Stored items
"""
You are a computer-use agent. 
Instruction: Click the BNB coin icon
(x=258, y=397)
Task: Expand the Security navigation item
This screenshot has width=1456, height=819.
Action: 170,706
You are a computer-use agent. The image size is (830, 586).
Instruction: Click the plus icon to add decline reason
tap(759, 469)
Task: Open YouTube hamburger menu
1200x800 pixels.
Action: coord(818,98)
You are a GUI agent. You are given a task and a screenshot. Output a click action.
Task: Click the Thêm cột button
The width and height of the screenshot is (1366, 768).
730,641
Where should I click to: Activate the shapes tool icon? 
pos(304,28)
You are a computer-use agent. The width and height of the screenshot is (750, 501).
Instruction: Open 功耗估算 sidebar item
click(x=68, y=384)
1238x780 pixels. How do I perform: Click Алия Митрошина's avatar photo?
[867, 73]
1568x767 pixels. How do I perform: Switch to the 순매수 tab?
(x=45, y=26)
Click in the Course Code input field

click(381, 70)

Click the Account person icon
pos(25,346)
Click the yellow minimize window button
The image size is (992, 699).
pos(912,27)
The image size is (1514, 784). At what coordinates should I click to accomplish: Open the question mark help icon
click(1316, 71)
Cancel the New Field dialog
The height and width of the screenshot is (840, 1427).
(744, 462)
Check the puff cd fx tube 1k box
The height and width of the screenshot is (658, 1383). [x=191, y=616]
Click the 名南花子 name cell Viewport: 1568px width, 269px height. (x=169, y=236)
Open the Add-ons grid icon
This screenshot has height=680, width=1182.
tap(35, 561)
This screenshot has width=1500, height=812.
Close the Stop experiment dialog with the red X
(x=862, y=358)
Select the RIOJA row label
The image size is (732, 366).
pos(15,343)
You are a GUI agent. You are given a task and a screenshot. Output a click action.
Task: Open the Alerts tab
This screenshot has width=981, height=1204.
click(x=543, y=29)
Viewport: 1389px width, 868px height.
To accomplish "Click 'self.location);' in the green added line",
"""
▶ _Problem_
Write out, word for word, the lines in the items above, starting at the line that contains "This screenshot has width=1500, height=812." and ending at the line that contains "pos(15,343)". Include both of those lines.

▶ _Right answer_
This screenshot has width=1500, height=812.
Close the Stop experiment dialog with the red X
(x=862, y=358)
Select the RIOJA row label
The image size is (732, 366).
pos(15,343)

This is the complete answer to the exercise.